**What the task asks**
Return all lines in the material below that contain "coordinates".

**Data to examine**
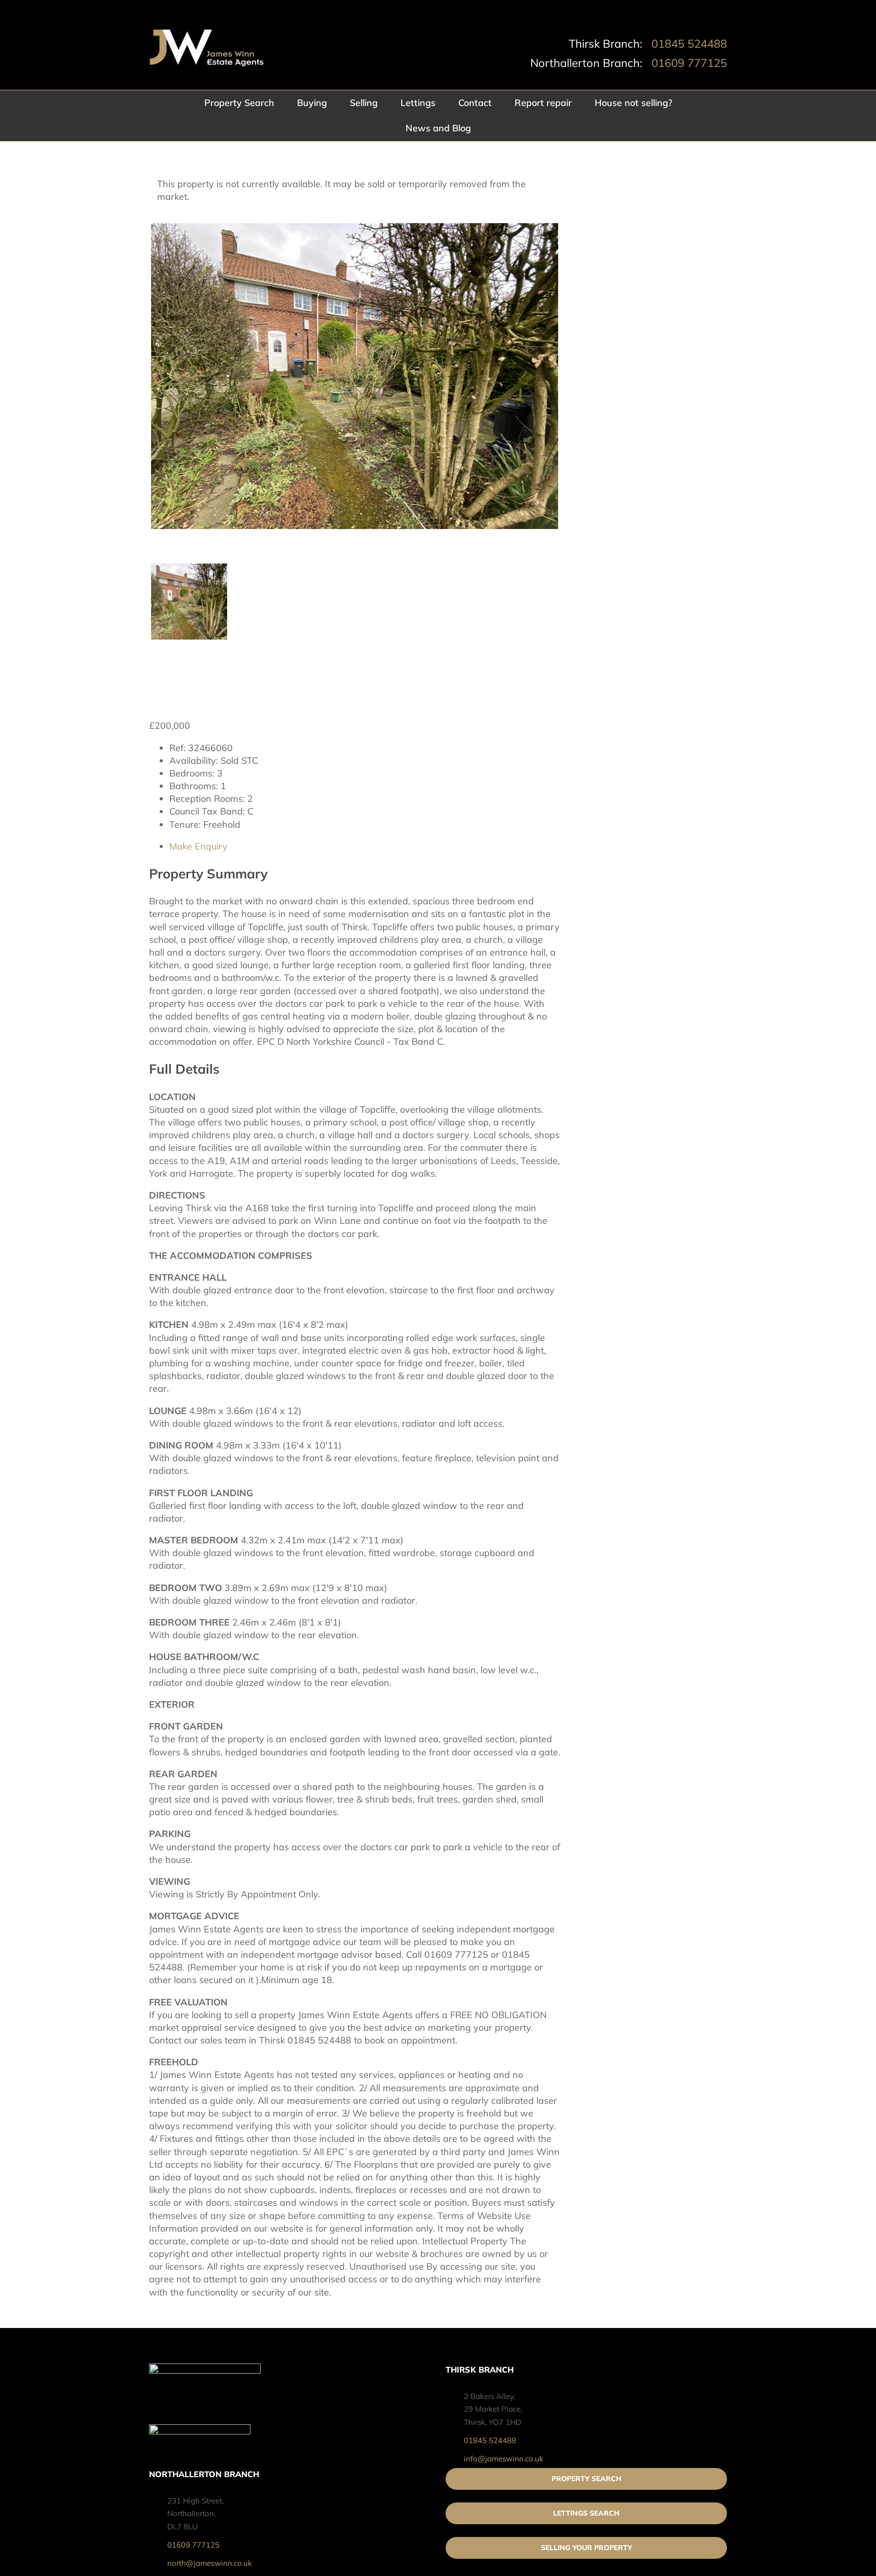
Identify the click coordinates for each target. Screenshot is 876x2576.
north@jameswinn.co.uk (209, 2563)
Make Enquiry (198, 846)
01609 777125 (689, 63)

* * *

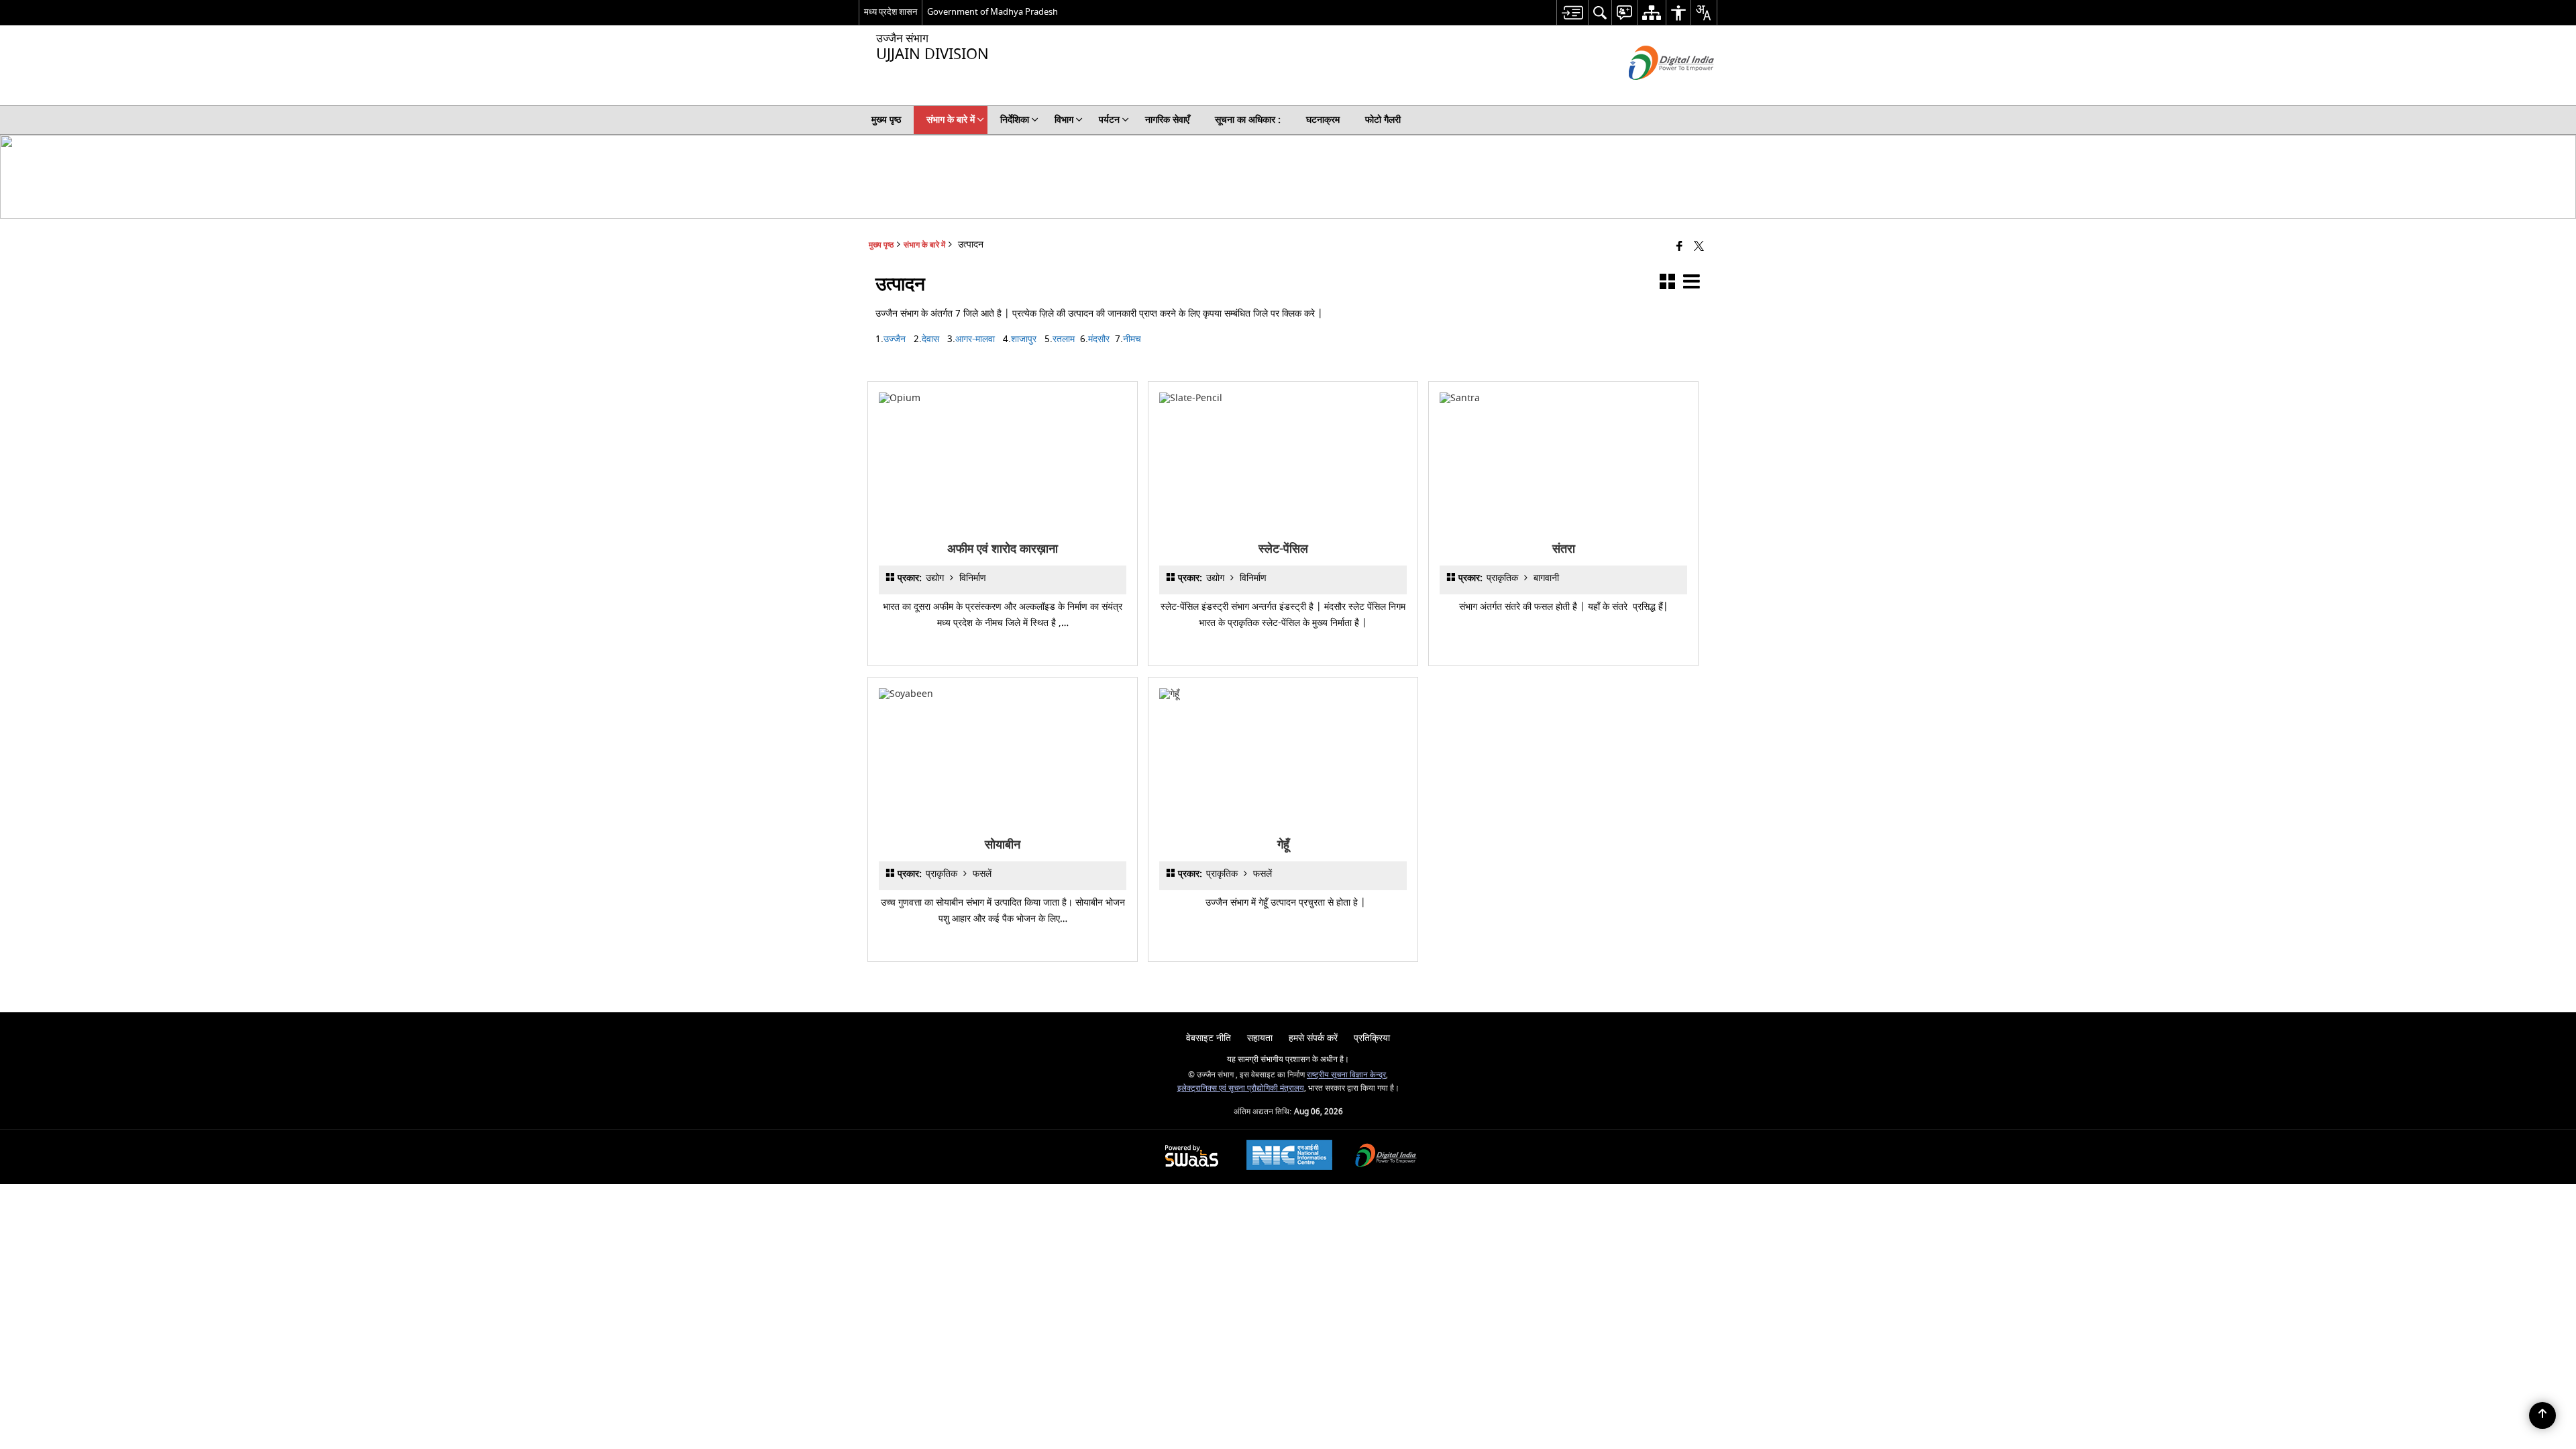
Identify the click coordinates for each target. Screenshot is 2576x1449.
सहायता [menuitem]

==

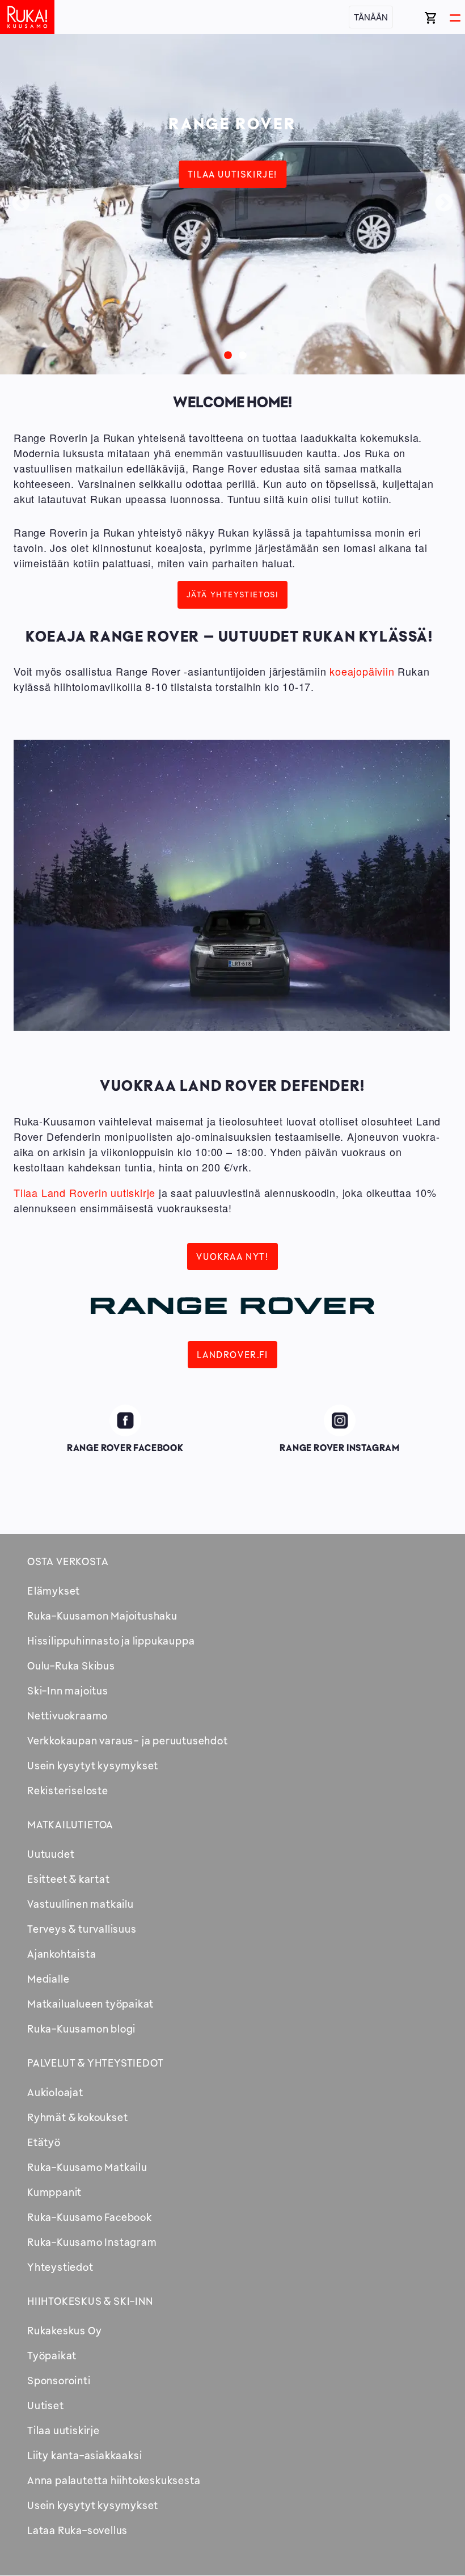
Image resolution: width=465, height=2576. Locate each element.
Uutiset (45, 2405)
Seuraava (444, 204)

**Task answer**
Identify the click coordinates for each target. Screenshot is 876x2576.
Identify the click coordinates for each target. Screenshot is 2576x1449.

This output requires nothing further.